Kafka Streams & ksqlDB — Under the Hood¶

Sources: Mastering Kafka Streams and ksqlDB (Mitch Seymour, O'Reilly 2021) · Designing Event-Driven Systems (Ben Stopford, O'Reilly 2018)

1. Processor Topology: Depth-First DAG Execution¶

A Kafka Streams application is a directed acyclic graph (DAG) of source, processing, and sink processors. The runtime doesn't work in layers — it traverses the graph depth-first per record: one record is pushed all the way from source to sink before the next record is pulled from the consumer.

flowchart TD
    subgraph SubTopology_0["Sub-topology 0"]
        S0[Source: raw-tweets] --> F[filter: isEnglish?]
        F --> B[branch: language]
        B --> M[merge: combined stream]
    end
    subgraph SubTopology_1["Sub-topology 1 (repartition boundary)"]
        M --> RP["Repartition Topic\n(internal)"]
        RP --> S1[Source: repartitioned]
        S1 --> AGG[aggregate: sentiment count]
        AGG --> SINK[Sink: crypto-sentiment]
    end
    style SubTopology_0 fill:#1a1a2e,stroke:#4a90d9
    style SubTopology_1 fill:#16213e,stroke:#4a90d9

Why sub-topologies matter: Whenever the DSL introduces a repartition topic (through, groupByKey after selectKey, join co-partitioning), the single logical topology is split.
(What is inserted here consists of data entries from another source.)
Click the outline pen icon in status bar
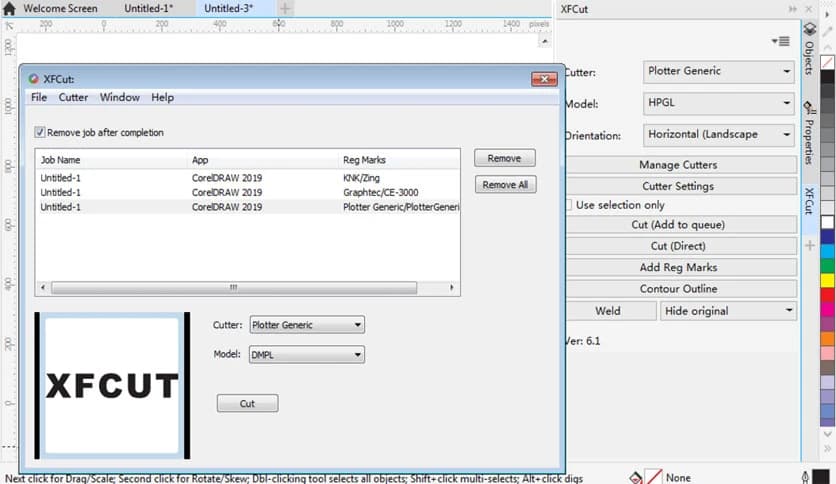Viewport: 836px width, 484px height. click(x=806, y=477)
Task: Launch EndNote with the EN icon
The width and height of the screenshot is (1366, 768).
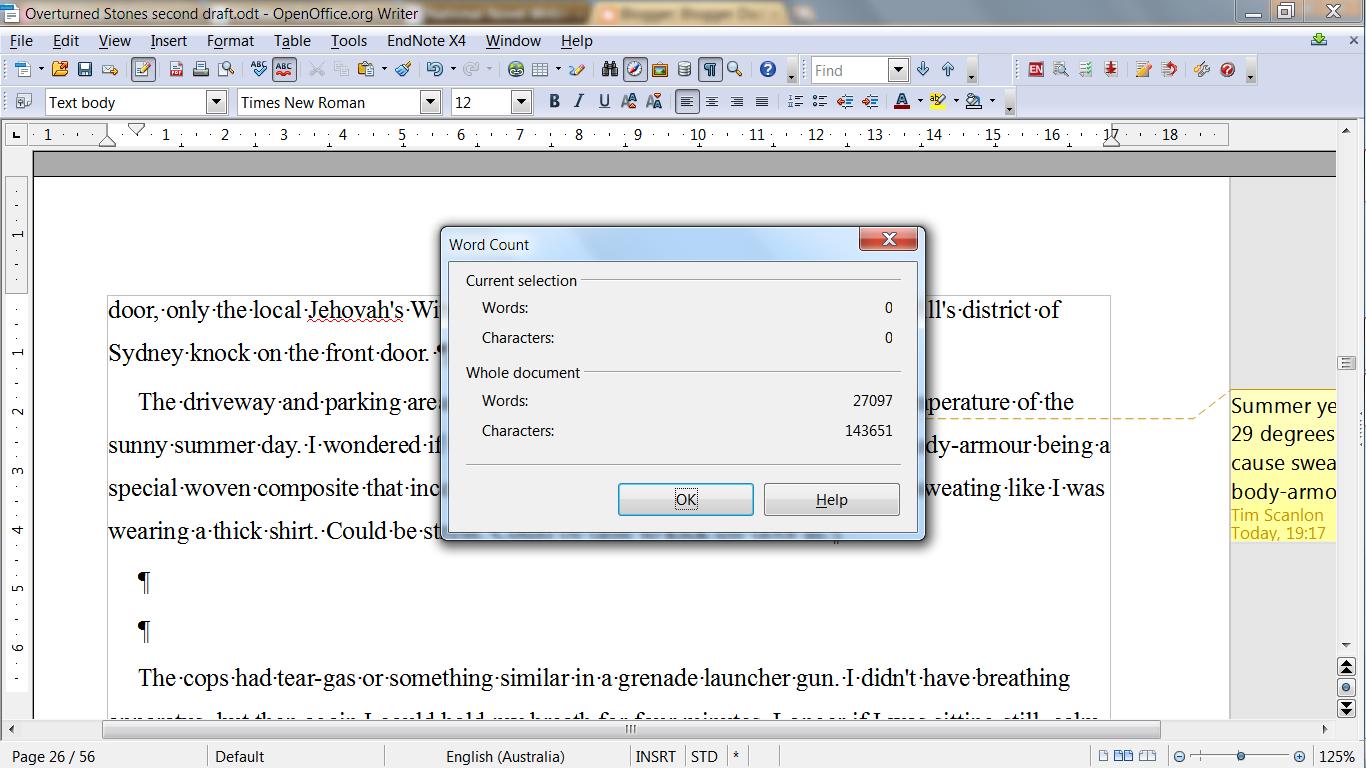Action: tap(1036, 70)
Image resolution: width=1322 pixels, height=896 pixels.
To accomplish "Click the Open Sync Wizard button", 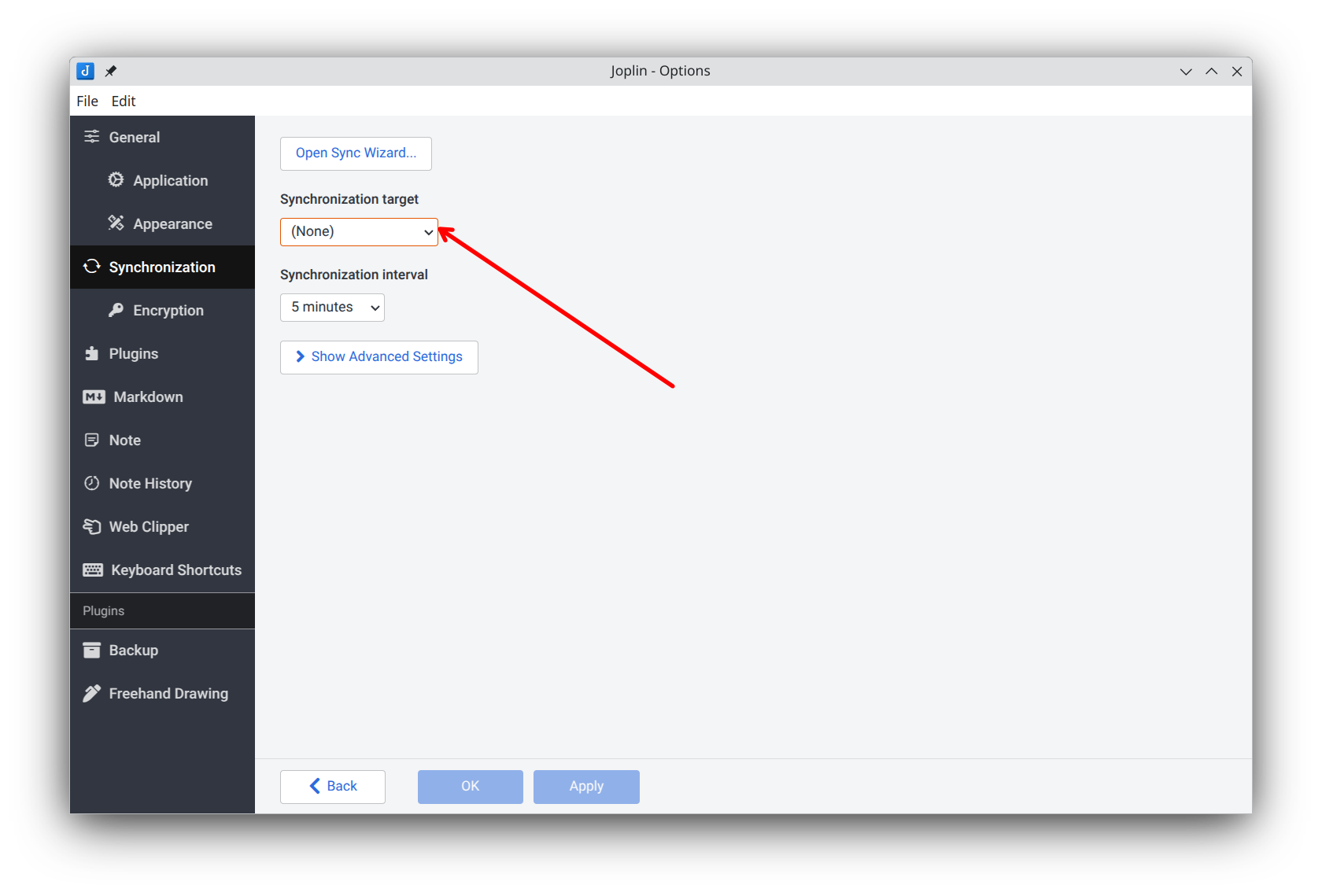I will pos(356,153).
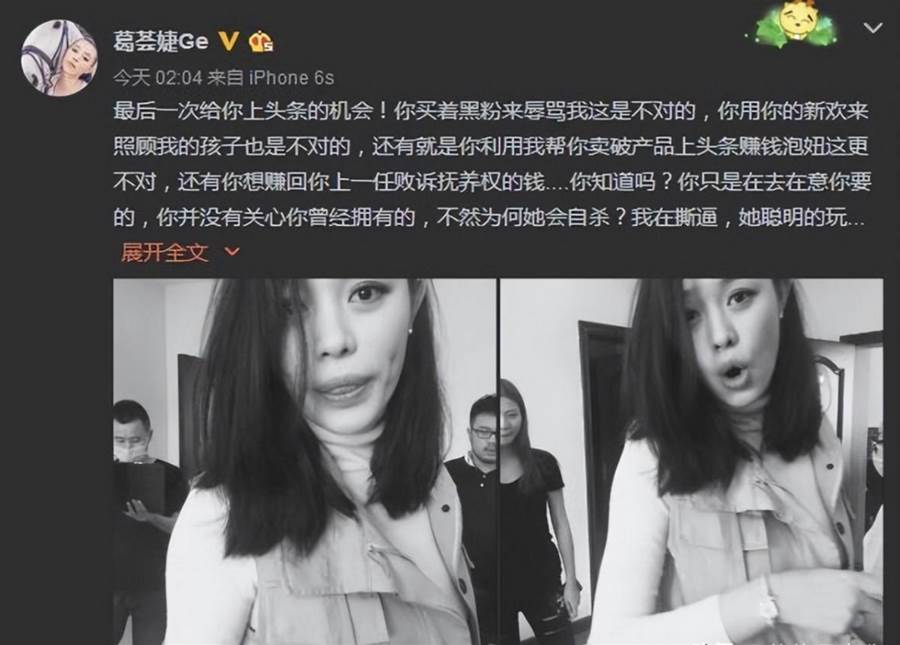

Each sub-topology is an independent unit of parallelism — tasks for sub-topology 0 and sub-topology 1 are scheduled independently across stream threads.

2. Task and Thread Model¶

flowchart LR
    subgraph JVM["JVM Process"]
        T1["StreamThread-1"]
        T2["StreamThread-2"]
        T3["StreamThread-3"]
    end
    subgraph Tasks["Task Assignment"]
        T1 --> Task0["Task 0\n(partition 0)"]
        T1 --> Task1["Task 1\n(partition 1)"]
        T2 --> Task2["Task 2\n(partition 2)"]
        T3 --> Task3["Task 3\n(partition 3)"]
    end
    subgraph Kafka["Kafka Broker"]
        P0["topic-partition-0"]
        P1["topic-partition-1"]
        P2["topic-partition-2"]
        P3["topic-partition-3"]
    end
    Task0 --> P0
    Task1 --> P1
    Task2 --> P2
    Task3 --> P3

Key invariant: One task owns exactly one input partition set. Tasks never share state stores. Stream threads (configured by num.stream.threads) pull records from their assigned tasks. Because tasks are the unit of parallelism, adding partitions → adding tasks → more threads/instances can absorb them.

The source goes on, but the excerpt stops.